Returning to the subject of this blog

I guess that the pressure is off somewhat and that I'm taking a breather from medical problems for a while.

With the issuing of my 50th Birthday invitations this weekend I am looking forward to the birthday I thought that at one time I wouldn't have.

I'm looking forward to seeing the consultant on Tuesday and getting the definitive answer on what will happen next. Whether it is 6 or 3 BCGs and whether it is 3 or 6 months follow up regime.

It is going to be a case of - at least I'll know. Curiously enough that is one of the things that makes things worse - not knowing. If you know you can deal with it. You may not like it, it certainly hasn't been the words you'd want to hear but at least you know and at least you can plan your next moves.
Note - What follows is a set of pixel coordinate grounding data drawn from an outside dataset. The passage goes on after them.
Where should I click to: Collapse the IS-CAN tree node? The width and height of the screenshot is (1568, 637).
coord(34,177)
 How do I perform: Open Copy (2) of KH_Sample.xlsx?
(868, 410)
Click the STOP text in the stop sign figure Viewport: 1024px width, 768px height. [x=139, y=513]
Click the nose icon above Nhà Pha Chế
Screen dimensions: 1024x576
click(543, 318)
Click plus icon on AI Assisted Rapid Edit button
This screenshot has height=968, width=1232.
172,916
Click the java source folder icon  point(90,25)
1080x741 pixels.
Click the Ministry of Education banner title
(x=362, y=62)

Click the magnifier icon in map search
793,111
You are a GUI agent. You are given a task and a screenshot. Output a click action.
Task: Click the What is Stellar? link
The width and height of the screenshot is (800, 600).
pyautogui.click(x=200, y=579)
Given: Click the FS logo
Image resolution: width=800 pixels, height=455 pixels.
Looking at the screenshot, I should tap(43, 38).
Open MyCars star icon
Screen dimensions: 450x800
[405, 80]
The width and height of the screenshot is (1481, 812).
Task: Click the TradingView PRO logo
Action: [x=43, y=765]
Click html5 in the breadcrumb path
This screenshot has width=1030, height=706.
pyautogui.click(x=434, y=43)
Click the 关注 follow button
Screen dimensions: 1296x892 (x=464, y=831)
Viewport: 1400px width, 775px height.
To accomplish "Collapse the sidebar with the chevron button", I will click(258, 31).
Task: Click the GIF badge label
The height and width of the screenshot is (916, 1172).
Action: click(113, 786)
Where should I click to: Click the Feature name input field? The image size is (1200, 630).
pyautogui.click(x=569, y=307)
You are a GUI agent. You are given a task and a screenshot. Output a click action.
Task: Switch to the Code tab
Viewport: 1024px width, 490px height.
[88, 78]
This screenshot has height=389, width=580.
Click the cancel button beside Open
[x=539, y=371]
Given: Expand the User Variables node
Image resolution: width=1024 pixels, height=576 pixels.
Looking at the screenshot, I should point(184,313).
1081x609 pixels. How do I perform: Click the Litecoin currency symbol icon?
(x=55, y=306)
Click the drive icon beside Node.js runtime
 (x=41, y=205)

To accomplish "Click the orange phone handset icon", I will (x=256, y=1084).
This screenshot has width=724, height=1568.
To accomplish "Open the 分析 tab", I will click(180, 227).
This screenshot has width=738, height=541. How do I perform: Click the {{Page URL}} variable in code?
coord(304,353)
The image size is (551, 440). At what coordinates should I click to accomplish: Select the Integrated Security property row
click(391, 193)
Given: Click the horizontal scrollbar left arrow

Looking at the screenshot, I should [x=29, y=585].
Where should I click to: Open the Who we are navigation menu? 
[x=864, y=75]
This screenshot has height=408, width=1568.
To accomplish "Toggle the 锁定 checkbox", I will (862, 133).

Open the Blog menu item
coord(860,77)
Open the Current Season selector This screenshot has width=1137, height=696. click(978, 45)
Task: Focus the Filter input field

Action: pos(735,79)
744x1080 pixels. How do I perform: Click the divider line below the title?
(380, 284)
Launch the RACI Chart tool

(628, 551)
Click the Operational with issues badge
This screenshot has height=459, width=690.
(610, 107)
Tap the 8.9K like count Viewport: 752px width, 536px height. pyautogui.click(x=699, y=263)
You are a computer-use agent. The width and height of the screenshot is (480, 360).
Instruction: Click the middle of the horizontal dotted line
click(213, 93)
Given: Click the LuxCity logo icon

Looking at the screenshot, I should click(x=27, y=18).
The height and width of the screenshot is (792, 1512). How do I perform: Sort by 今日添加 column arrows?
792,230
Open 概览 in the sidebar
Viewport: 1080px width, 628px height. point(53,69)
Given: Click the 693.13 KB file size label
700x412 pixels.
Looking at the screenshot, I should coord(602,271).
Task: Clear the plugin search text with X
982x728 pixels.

So much hinges on this - like getting that holiday, like a job or getting something approaching a job, knowing when I can realistically start working at that job and stuff like that.

I know I'm doing bits now, have irons in the fire etc but you can tell when you talk to me that there is uncertainty in my voice and I hesitate to commit. My concern would be that I'll let the person down. After Tuesday, I hope to be able to get rid of that problem.

What else? I suppose I then need to get back to working on my fitness and losing weight more effectively. I'll probably lose a bit through the treatment this time. I need to be careful about the timings and any exercises I do. I'll cross those bridges when I come to them.